DATA FOR THIS EXERCISE
>>

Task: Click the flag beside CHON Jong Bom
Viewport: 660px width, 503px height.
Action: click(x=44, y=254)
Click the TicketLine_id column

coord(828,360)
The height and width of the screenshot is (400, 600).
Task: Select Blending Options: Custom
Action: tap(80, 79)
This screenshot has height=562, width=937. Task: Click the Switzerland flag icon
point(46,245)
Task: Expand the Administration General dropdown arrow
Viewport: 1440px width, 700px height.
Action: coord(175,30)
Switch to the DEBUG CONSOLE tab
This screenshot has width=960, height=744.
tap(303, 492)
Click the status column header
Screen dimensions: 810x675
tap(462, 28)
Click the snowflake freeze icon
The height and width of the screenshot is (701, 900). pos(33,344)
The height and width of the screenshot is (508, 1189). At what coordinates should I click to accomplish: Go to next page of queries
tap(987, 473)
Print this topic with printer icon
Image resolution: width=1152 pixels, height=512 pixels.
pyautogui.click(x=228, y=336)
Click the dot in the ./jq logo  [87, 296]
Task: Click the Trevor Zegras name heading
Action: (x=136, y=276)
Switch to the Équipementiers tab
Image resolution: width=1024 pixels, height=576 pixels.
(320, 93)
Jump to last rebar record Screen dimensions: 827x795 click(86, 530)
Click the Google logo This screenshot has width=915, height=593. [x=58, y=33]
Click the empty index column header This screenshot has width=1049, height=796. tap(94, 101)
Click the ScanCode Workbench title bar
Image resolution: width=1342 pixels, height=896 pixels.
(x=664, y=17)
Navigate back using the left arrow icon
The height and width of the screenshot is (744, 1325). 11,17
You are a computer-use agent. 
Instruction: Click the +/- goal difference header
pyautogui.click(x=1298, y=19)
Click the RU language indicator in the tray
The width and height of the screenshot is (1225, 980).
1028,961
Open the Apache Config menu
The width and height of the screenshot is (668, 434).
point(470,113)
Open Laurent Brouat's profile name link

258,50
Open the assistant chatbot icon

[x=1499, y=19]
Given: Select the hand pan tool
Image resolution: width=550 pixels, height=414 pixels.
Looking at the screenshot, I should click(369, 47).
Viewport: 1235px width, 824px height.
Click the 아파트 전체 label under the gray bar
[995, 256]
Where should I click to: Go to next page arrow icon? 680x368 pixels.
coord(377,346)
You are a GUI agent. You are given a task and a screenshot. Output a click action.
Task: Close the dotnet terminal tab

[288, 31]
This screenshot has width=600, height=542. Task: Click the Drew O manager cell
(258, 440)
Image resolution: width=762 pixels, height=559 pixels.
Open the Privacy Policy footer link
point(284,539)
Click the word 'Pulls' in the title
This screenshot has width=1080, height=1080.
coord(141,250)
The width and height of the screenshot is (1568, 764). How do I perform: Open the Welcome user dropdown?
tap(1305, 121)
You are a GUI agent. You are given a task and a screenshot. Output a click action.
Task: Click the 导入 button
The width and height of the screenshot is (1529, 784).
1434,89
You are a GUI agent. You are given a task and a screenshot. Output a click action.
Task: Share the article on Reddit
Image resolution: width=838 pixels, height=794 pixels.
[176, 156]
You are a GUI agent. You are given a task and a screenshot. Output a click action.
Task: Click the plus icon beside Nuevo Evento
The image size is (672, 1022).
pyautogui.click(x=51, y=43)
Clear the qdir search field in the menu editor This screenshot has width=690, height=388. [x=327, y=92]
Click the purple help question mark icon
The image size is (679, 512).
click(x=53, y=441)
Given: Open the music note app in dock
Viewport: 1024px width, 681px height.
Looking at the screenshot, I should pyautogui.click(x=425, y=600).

<<

PROBLEM REQUIREMENTS
The records must be given again in full, exactly as shown.

RESPONSE AREA
Task: Click the flag beside CHON Jong Bom
Viewport: 660px width, 503px height.
Action: click(x=44, y=254)
Click the TicketLine_id column

coord(828,360)
The height and width of the screenshot is (400, 600).
Task: Select Blending Options: Custom
Action: tap(80, 79)
This screenshot has height=562, width=937. Task: Click the Switzerland flag icon
point(46,245)
Task: Expand the Administration General dropdown arrow
Viewport: 1440px width, 700px height.
Action: coord(175,30)
Switch to the DEBUG CONSOLE tab
This screenshot has width=960, height=744.
tap(303, 492)
Click the status column header
Screen dimensions: 810x675
tap(462, 28)
Click the snowflake freeze icon
The height and width of the screenshot is (701, 900). pos(33,344)
The height and width of the screenshot is (508, 1189). At what coordinates should I click to accomplish: Go to next page of queries
tap(987, 473)
Print this topic with printer icon
Image resolution: width=1152 pixels, height=512 pixels.
pyautogui.click(x=228, y=336)
Click the dot in the ./jq logo  [87, 296]
Task: Click the Trevor Zegras name heading
Action: (x=136, y=276)
Switch to the Équipementiers tab
Image resolution: width=1024 pixels, height=576 pixels.
(320, 93)
Jump to last rebar record Screen dimensions: 827x795 click(86, 530)
Click the Google logo This screenshot has width=915, height=593. [x=58, y=33]
Click the empty index column header This screenshot has width=1049, height=796. tap(94, 101)
Click the ScanCode Workbench title bar
Image resolution: width=1342 pixels, height=896 pixels.
(x=664, y=17)
Navigate back using the left arrow icon
The height and width of the screenshot is (744, 1325). 11,17
You are a computer-use agent. 
Instruction: Click the +/- goal difference header
pyautogui.click(x=1298, y=19)
Click the RU language indicator in the tray
The width and height of the screenshot is (1225, 980).
1028,961
Open the Apache Config menu
The width and height of the screenshot is (668, 434).
point(470,113)
Open Laurent Brouat's profile name link

258,50
Open the assistant chatbot icon

[x=1499, y=19]
Given: Select the hand pan tool
Image resolution: width=550 pixels, height=414 pixels.
Looking at the screenshot, I should click(369, 47).
Viewport: 1235px width, 824px height.
Click the 아파트 전체 label under the gray bar
[995, 256]
Where should I click to: Go to next page arrow icon? 680x368 pixels.
coord(377,346)
You are a GUI agent. You are given a task and a screenshot. Output a click action.
Task: Close the dotnet terminal tab

[288, 31]
This screenshot has width=600, height=542. Task: Click the Drew O manager cell
(258, 440)
Image resolution: width=762 pixels, height=559 pixels.
Open the Privacy Policy footer link
point(284,539)
Click the word 'Pulls' in the title
This screenshot has width=1080, height=1080.
coord(141,250)
The width and height of the screenshot is (1568, 764). How do I perform: Open the Welcome user dropdown?
tap(1305, 121)
You are a GUI agent. You are given a task and a screenshot. Output a click action.
Task: Click the 导入 button
The width and height of the screenshot is (1529, 784).
1434,89
You are a GUI agent. You are given a task and a screenshot. Output a click action.
Task: Share the article on Reddit
Image resolution: width=838 pixels, height=794 pixels.
[176, 156]
You are a GUI agent. You are given a task and a screenshot. Output a click action.
Task: Click the plus icon beside Nuevo Evento
The image size is (672, 1022).
pyautogui.click(x=51, y=43)
Clear the qdir search field in the menu editor This screenshot has width=690, height=388. [x=327, y=92]
Click the purple help question mark icon
The image size is (679, 512).
click(x=53, y=441)
Given: Open the music note app in dock
Viewport: 1024px width, 681px height.
Looking at the screenshot, I should pyautogui.click(x=425, y=600).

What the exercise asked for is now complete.